§ Problem statement
Rewrite the data below as a numbered list, skipping blank lines and leaving the pictures out of your answer.
>> start Given data
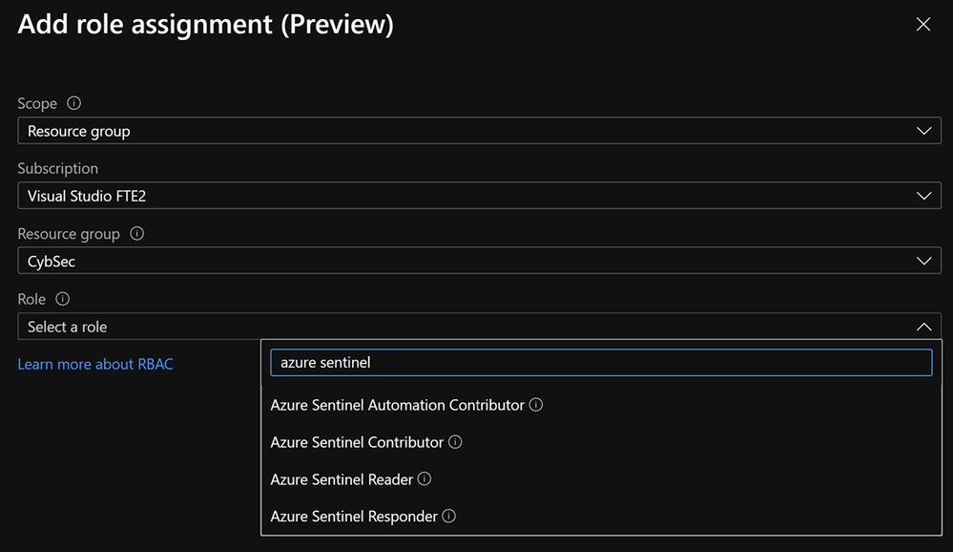The image size is (953, 552).
Task: Expand the Subscription dropdown Visual Studio FTE2
Action: point(477,196)
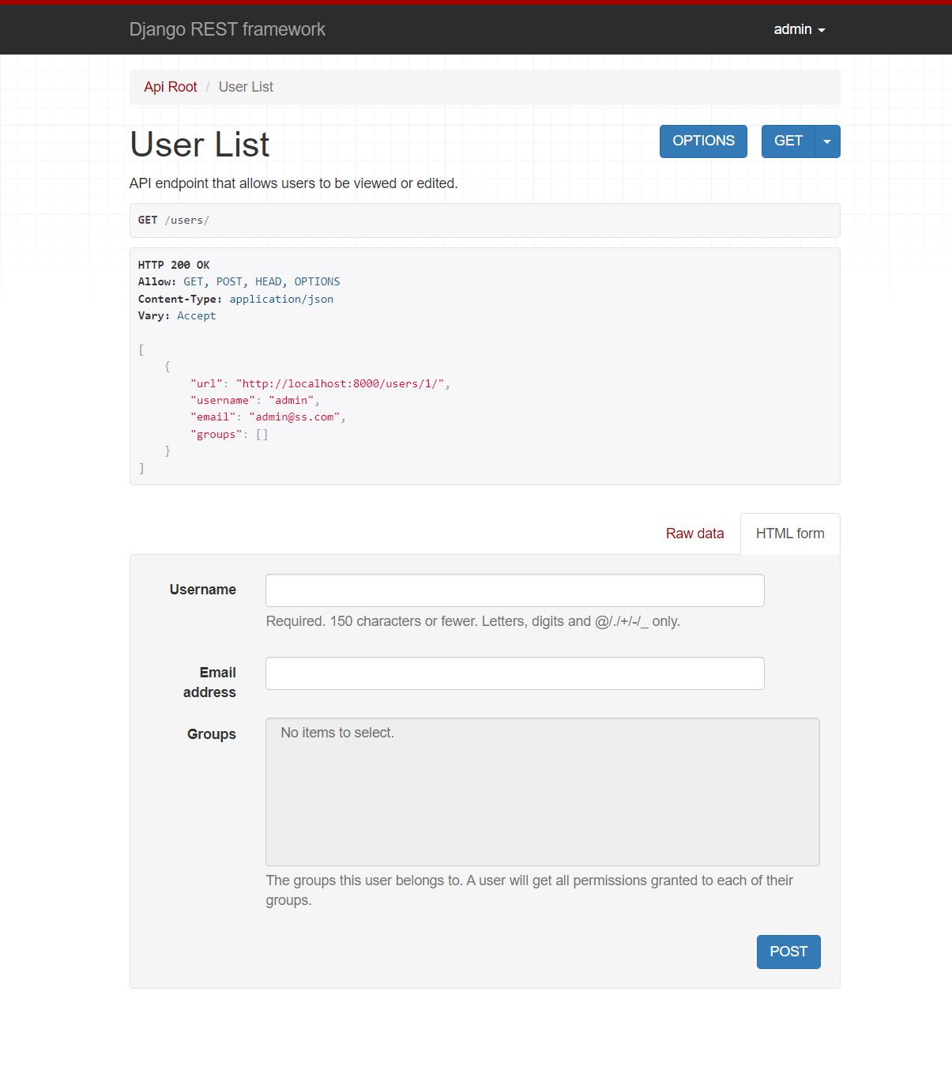Click the Groups field label

[x=212, y=734]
>> end Given data
§ Exercise result
1. The image size is (953, 552).
2. Task: Expand the Subscription dropdown Visual Studio FTE2
3. Action: point(477,196)
4. Click the Groups field label
5. [x=212, y=734]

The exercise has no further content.